The final picture is quite the same, just à little trimming of the upper boarder, some minor ajustments with PS and here it is:

As usual, the picture has changed a lot, it is like feeling some's way along in the darkness and finally getting to the light. Seen as it is displayed here, you can find that this is of little interest to because there is no visible connection between the beginnings and the outcome. Yes and no. The cry was an appeal to the onlooker, the picture addresses him with his pain, whereas now its passive and suffering, only the gesture has become less evident: a slap or a caress? Agression or consolation.
But that's up to you to decide, dear visitor.
These days I am making "narrative" collages. I understand by this word a collage that it is more on the illustrative side than on the formal, edgy one.
The question is: Am I a traitor to myself? Am I going back to simple illustration or surrealism?
Well, I hope not. It means to me that I am not the prisoner of any manner. Art, as I see it, is playing with forms and contents. The difficulty lies in the danger of repetition of artistic formulae or patterns. So I must experiment something different as often as I can and collage is very helpful to achieve that. So I am surprised to see what’s coming out and quite delighted. And looking closer at my latest collages, I see the shift in realism that I adore: exaggeration or highlighting, changes in scale etc.
So these collages are just coming to/from me and go their own ways. Am I free?
Well...

I was working on this collage today and from the start found it interesting to comment on it, so I took several pictures.
It started with a fragment lying ramdomly on the cover of a magazine yesterday night.

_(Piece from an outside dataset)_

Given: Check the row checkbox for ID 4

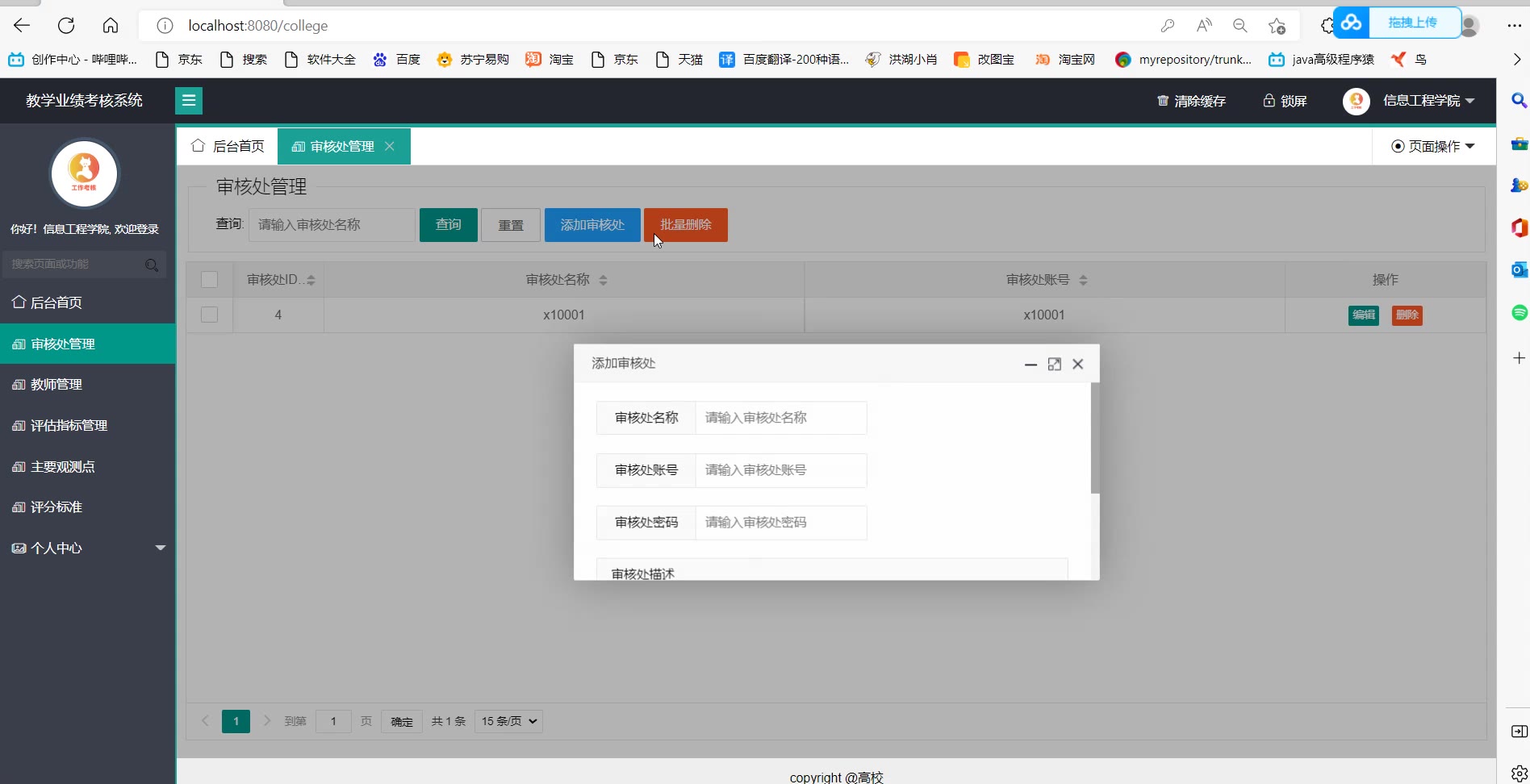Looking at the screenshot, I should coord(210,315).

I liked the geometrical shape of it.

This morning, I glued it on the cover and looked for some other pieces to fit. I took the skull that had been on my desk for several days. There I had a figure.

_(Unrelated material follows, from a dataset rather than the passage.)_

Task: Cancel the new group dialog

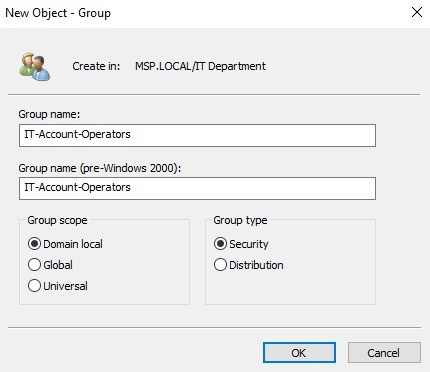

This made an urge for some legs. Easily found.

But now the figure and the background didn't match. I cut out the figure, glued it on a new background, took off the skull and tried a Caravagesque composition.

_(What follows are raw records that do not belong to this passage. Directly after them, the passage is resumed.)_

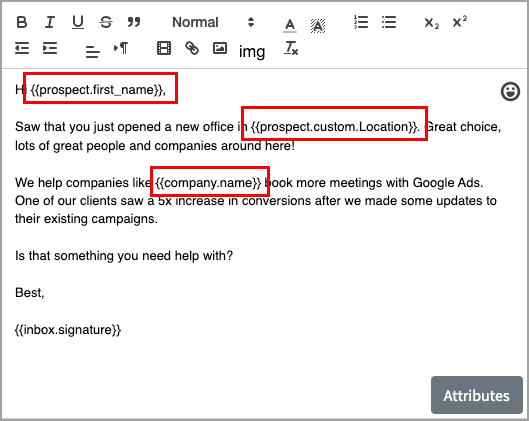Viewport: 529px width, 421px height.
Task: Apply subscript formatting
Action: click(431, 23)
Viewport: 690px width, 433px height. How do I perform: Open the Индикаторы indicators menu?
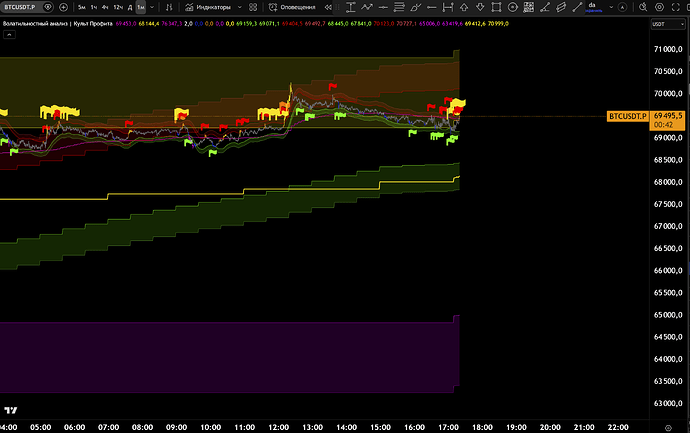pyautogui.click(x=206, y=6)
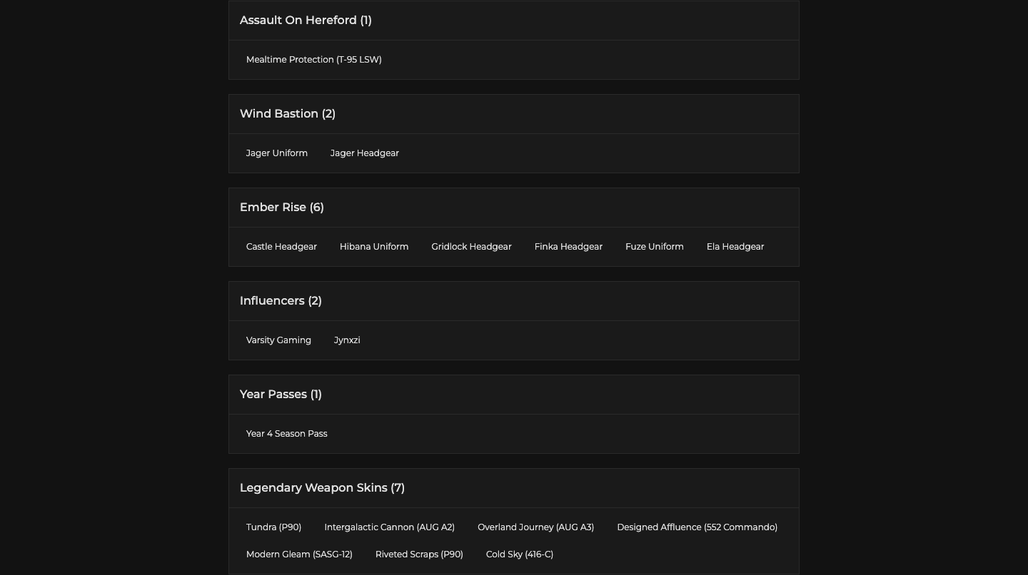The height and width of the screenshot is (575, 1028).
Task: Open the Fuze Uniform entry
Action: pyautogui.click(x=654, y=247)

I intensified the gesture of holding the dead man, in order to express concern.

I might have stopped here. But the picture looked too "baroque" or "ancient" in my eyes, It missed some wit. This lead to the final picture.

Finally, death reappeared in the picture, holding its prey and greeting the audience. I acknowledge again the way collage works and how my hidden artists has its own ways, driving me by the means of insatisfaction. I started with an abstract pattern, just so and ended up with THE question - I had no intention to deal with this subject, nor am I oppressed, depressed, sick or so. But all these dead people in North Africa, in Japan get inside me by some invisible means.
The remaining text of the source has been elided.